**Records supplied**:

==============================

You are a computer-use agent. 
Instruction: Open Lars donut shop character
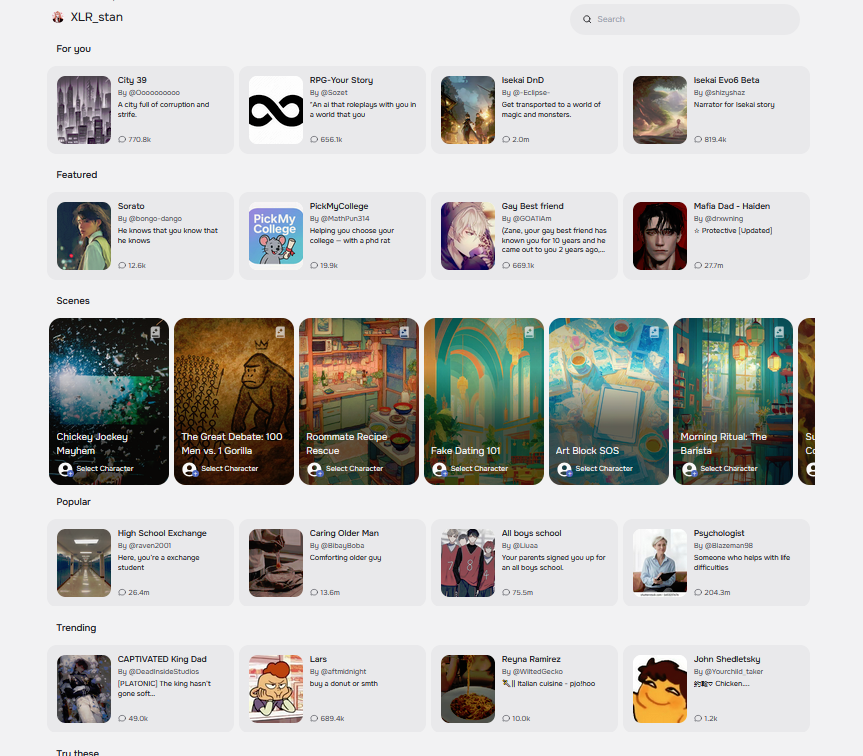tap(332, 689)
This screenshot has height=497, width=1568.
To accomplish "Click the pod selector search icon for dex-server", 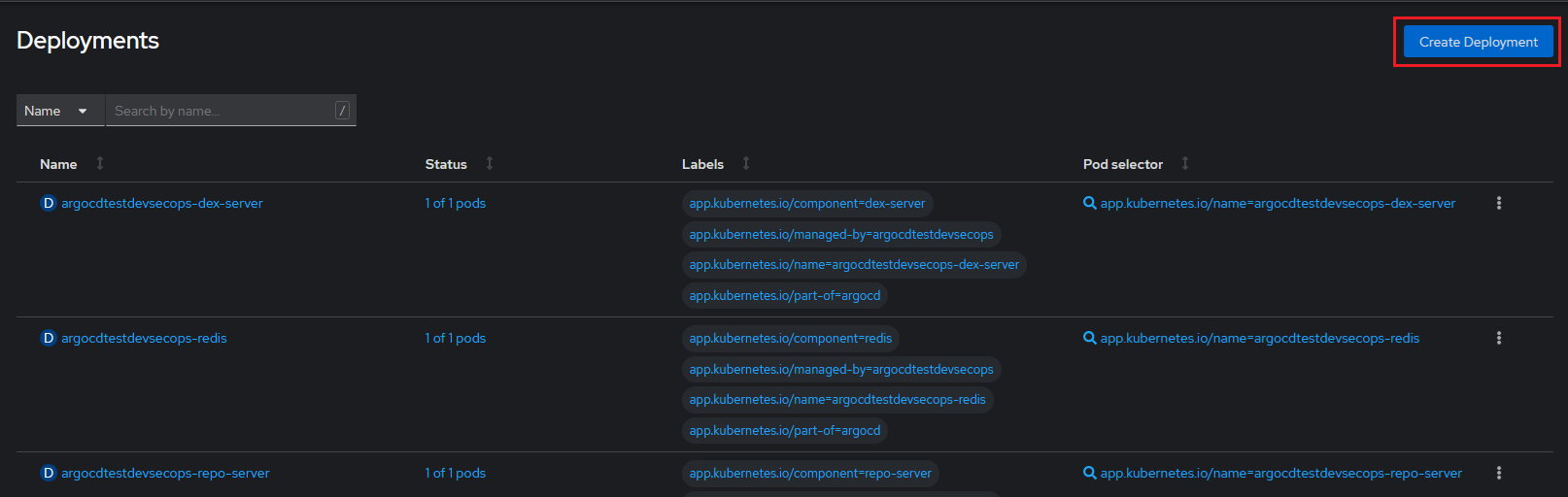I will (1090, 203).
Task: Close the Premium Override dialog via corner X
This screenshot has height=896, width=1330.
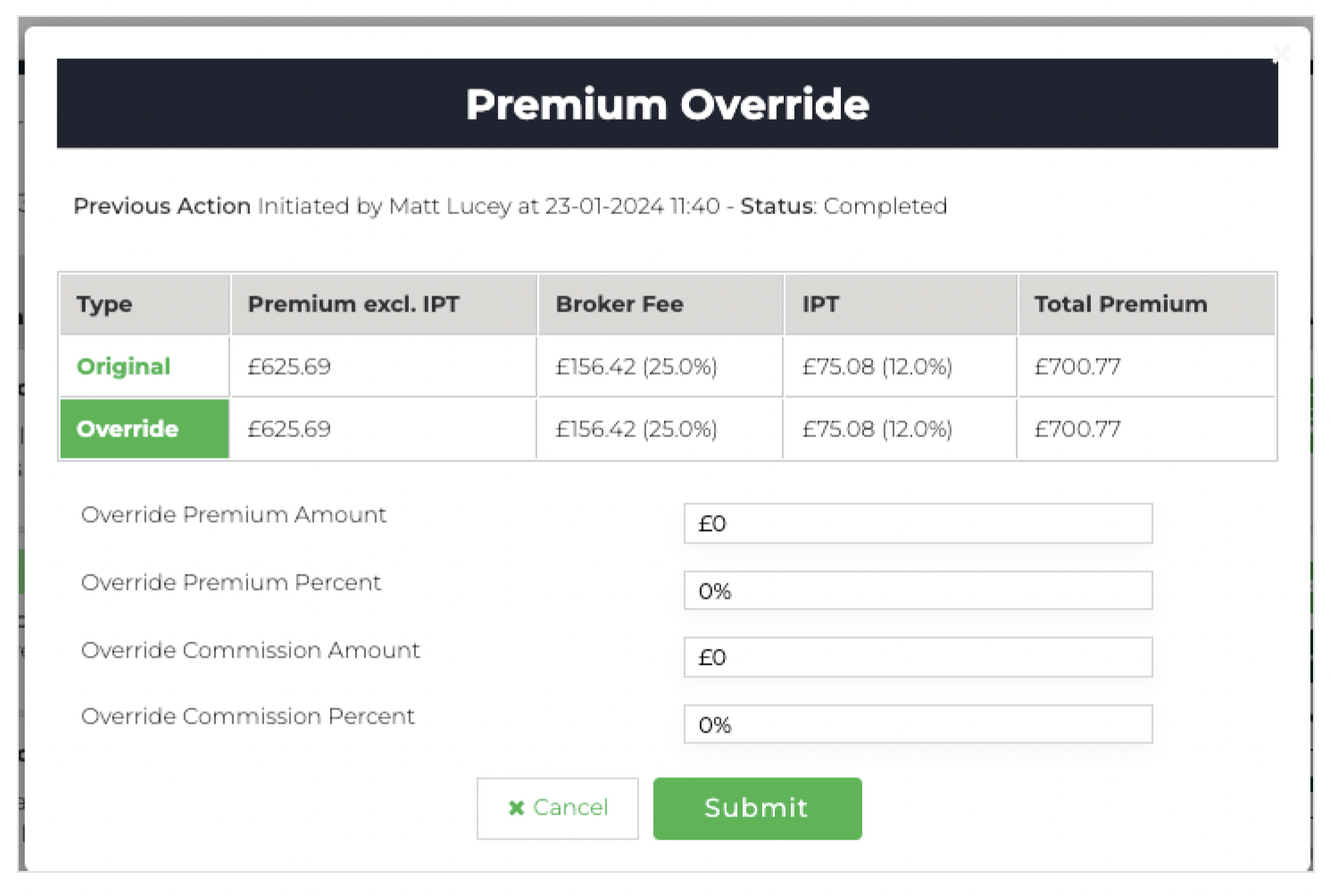Action: (1281, 54)
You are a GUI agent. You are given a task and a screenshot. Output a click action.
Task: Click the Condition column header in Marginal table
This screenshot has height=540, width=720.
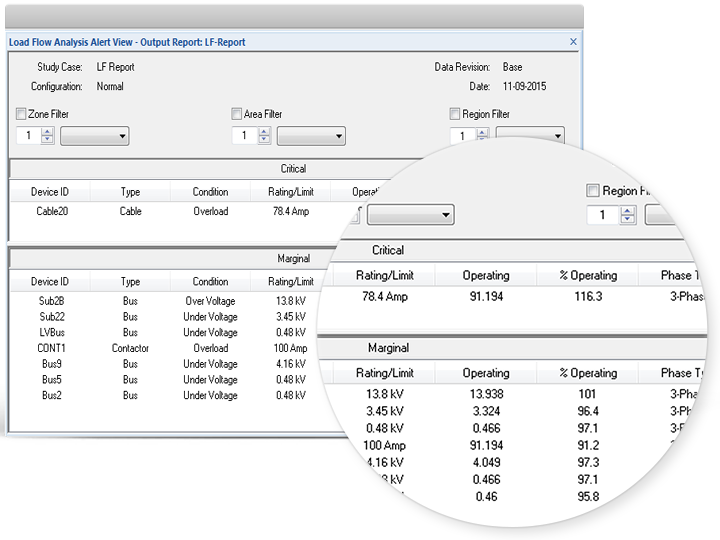pyautogui.click(x=210, y=282)
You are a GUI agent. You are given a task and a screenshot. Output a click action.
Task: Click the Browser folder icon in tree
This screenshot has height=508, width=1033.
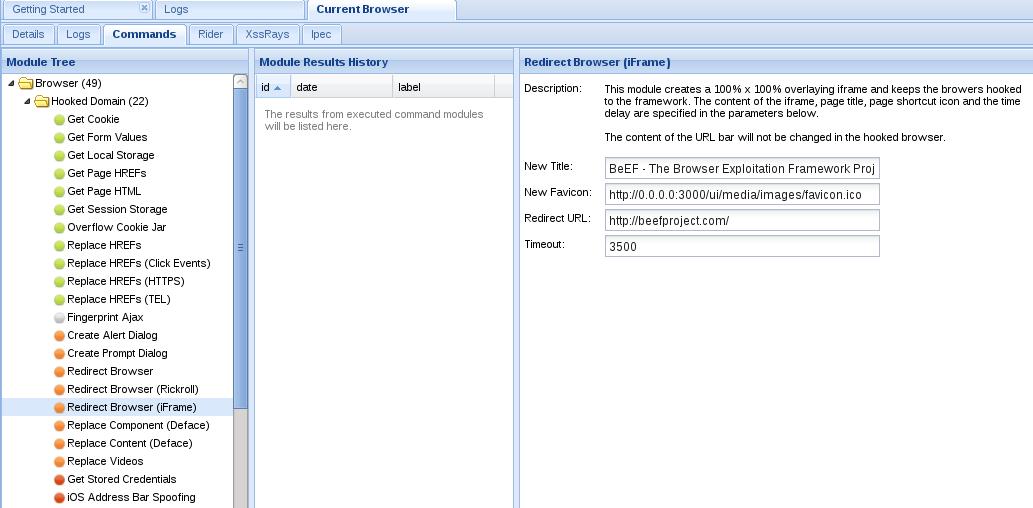(26, 84)
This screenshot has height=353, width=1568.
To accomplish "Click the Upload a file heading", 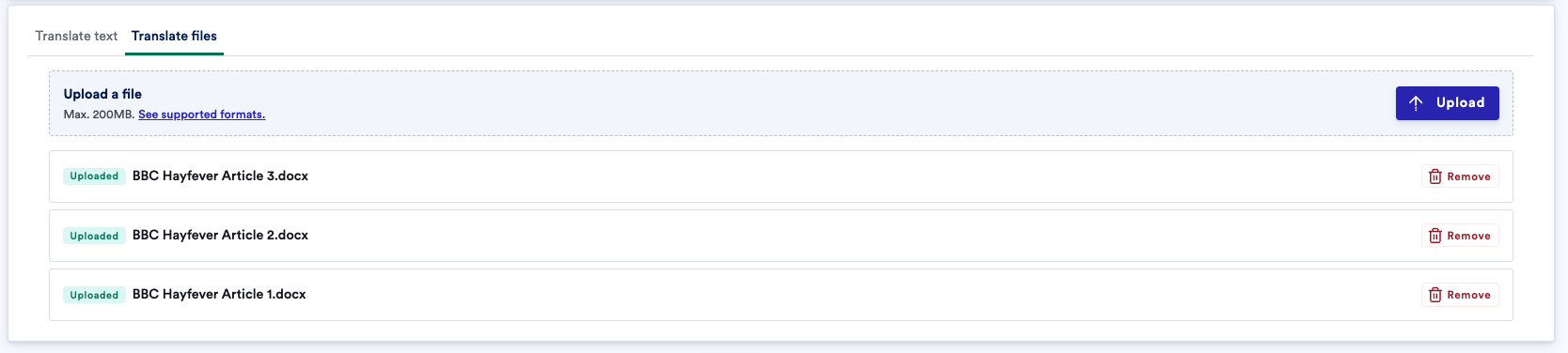I will [102, 94].
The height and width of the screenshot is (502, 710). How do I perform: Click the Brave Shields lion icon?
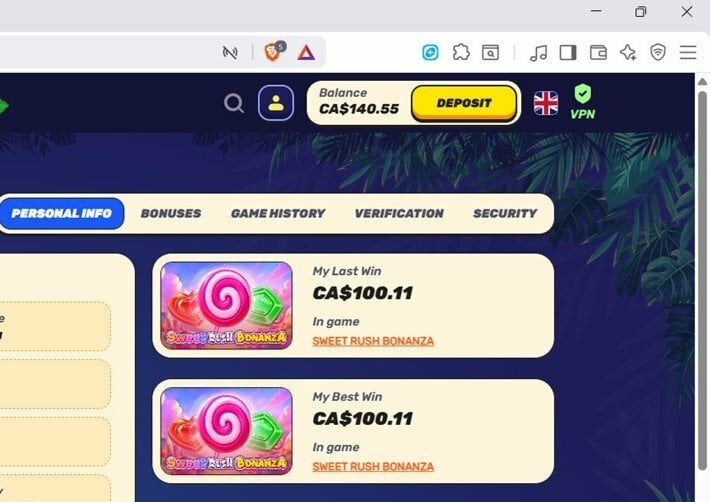pyautogui.click(x=273, y=52)
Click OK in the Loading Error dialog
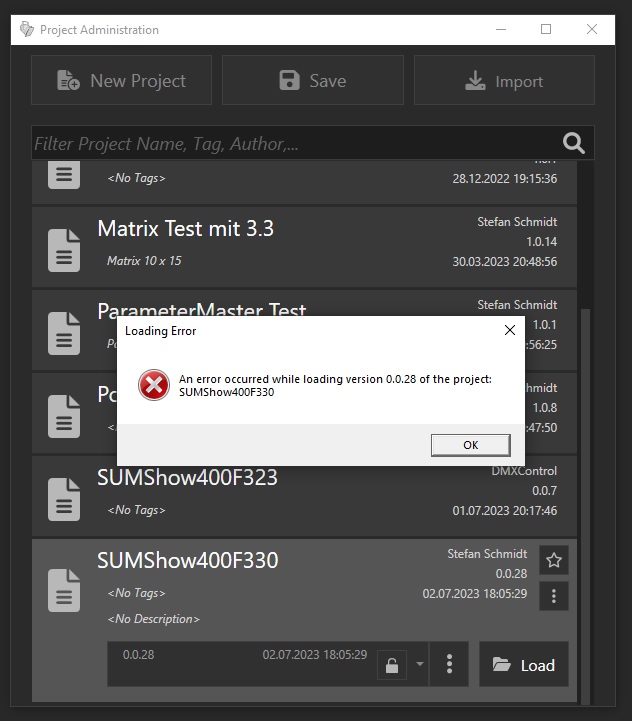Image resolution: width=632 pixels, height=721 pixels. pos(470,445)
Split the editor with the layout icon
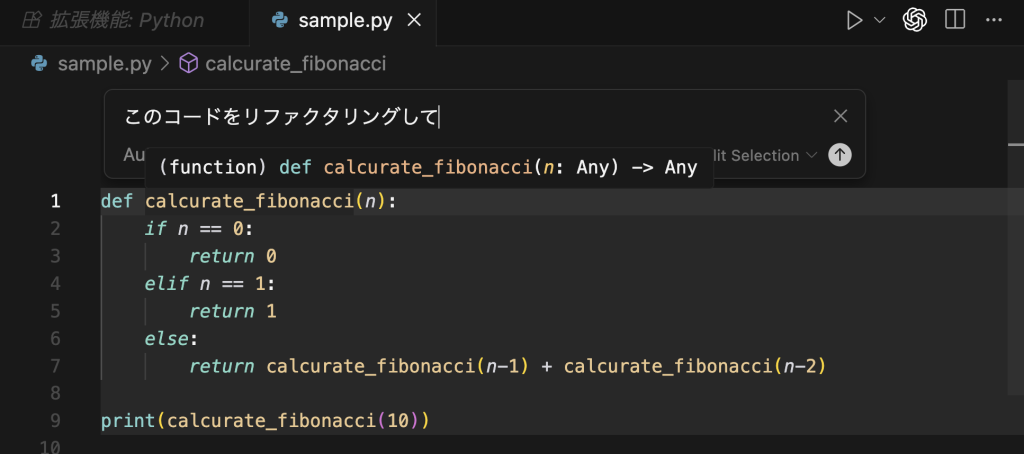The height and width of the screenshot is (454, 1024). point(954,20)
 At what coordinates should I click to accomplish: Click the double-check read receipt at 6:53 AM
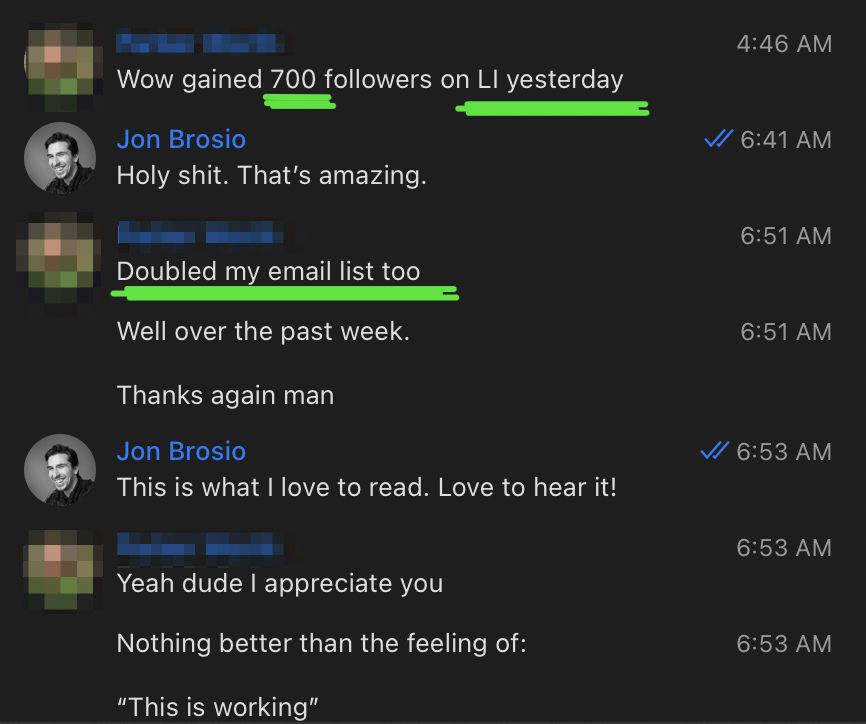click(x=715, y=451)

==============================

**What the task requires**:
From the line that contains "The height and width of the screenshot is (502, 710)." down to the last line of the material above, every line must be repeated exactly, with pictures removed and both end lines included.

**Exercise output**:
The height and width of the screenshot is (502, 710). How do I perform: Click the Brave Shields lion icon?
pyautogui.click(x=273, y=52)
Click OK in the Loading Error dialog
Image resolution: width=632 pixels, height=721 pixels. pos(470,445)
Split the editor with the layout icon
The height and width of the screenshot is (454, 1024). point(954,20)
 At what coordinates should I click to accomplish: Click the double-check read receipt at 6:53 AM
click(x=715, y=451)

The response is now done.